20250915 KAT-Coder Submission for SWE-bench Verified by zheng-kuaishou · Pull Request #337 · SWE-bench/experiments

zheng-kuaishou · 2025-09-16T04:28:07Z

KAT-Coder

Today, we're thrilled to announce two groundbreaking models in our KAT series: KAT-Dev-32B and KAT-Coder — representing accessible excellence and ultimate performance in code intelligence. We are excited to introduce KAT-Dev-32B - our new open-source 32B-parameter model for software engineering tasks. We have released KAT-Dev-32B to the community for further research and development and you can find it at https://huggingface.co/Kwaipilot/KAT-Dev. Moreover, KAT-Coder is our most powerful variant.

Key Contributions

Our KAT-Coder and KAT-Dev-32B are optimized via several stages of training, including a mid-training stage, supervised fine-tuning (SFT) & reinforcement fine-tuning (RFT) stage and an large-scale agentic reinforcement learning (RL) stage. In summary, our contributions include:

🎯 Mid-Training: We observe that adding extensive training for tool-use capability, multi-turn interaction, and instruction-following at this stage may not yield large performance gains in the current results (e.g., on leaderboards like SWE-bench), but it will have a significant impact on the subsequent SFT and RL stages.

🎯 SFT & RFT: We meticulously curated eight task types and eight programming scenarios during the SFT stage to ensure the model's generalization and comprehensive capabilities. Moreover, before RL, we innovatively introduced an RFT stage with "teacher trajectories" annotated by human engineers as guidance during training.
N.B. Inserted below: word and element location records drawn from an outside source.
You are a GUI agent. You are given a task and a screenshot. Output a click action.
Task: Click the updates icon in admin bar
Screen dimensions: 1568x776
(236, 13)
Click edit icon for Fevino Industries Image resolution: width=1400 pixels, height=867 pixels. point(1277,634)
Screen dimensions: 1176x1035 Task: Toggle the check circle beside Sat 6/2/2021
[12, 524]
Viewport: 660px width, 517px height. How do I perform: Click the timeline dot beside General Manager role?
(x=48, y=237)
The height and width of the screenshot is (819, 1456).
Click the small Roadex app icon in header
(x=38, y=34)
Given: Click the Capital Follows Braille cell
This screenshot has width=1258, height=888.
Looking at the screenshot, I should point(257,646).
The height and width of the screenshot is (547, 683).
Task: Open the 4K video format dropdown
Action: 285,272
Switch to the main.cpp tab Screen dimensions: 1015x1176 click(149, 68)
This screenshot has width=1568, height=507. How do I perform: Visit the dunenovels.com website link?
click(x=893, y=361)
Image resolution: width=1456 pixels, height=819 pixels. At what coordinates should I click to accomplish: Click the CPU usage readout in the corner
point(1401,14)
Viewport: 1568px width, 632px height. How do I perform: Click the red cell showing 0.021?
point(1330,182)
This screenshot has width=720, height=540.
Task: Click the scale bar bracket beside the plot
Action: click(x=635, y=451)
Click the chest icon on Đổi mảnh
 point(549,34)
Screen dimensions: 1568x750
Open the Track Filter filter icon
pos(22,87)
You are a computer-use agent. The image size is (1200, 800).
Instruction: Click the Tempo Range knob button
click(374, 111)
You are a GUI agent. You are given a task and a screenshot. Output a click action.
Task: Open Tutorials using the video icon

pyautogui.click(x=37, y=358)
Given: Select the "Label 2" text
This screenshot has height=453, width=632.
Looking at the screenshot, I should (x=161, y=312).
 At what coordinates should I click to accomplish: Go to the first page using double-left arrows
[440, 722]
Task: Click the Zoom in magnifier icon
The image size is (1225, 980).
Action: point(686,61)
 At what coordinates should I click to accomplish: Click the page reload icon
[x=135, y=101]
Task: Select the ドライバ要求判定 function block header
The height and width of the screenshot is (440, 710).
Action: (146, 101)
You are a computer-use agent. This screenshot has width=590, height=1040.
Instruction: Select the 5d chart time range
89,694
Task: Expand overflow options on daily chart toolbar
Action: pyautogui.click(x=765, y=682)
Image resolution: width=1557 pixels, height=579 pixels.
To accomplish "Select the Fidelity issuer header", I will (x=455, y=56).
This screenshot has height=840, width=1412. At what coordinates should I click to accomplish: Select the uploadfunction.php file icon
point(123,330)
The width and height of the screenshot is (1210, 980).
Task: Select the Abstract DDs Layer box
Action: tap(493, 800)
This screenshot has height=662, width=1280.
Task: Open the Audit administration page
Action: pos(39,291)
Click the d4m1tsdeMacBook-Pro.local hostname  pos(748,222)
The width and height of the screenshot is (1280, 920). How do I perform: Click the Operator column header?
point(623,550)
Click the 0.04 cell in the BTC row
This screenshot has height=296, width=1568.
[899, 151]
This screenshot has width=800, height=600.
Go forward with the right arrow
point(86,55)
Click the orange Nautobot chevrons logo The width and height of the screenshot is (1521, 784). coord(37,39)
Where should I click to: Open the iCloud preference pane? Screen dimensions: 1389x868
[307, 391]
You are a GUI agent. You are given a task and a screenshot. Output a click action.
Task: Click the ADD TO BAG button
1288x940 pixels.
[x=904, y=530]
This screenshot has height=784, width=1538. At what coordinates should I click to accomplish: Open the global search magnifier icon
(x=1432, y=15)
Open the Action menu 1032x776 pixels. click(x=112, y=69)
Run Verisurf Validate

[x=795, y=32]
🎯 Agentic RL Scaling: Scaling agentic RL hinges on three challenges: efficient learning over nonlinear trajectory histories, leveraging intrinsic model signals, and building scalable high-throughput infrastructure. We address these with prefix caching on logprob computation, entropy-based trajectory pruning, and SeamlessFlow architecture.

Moreover, to achieve an enhanced performance on SWE-Bench, we further equip our KAT-Coder with an extra reflection step and iteratively refine the generated outputs.

You can learn more details about our models in https://kwaipilot.github.io/KAT-Coder/ and how we perform reflection in https://github.com/kwaipilot/KAT-Coder-Agent/blob/main/KAT-Coder_Report.md.

Performance

This pull request includes the performance of the KAT-Coder on the SWE-bench verify.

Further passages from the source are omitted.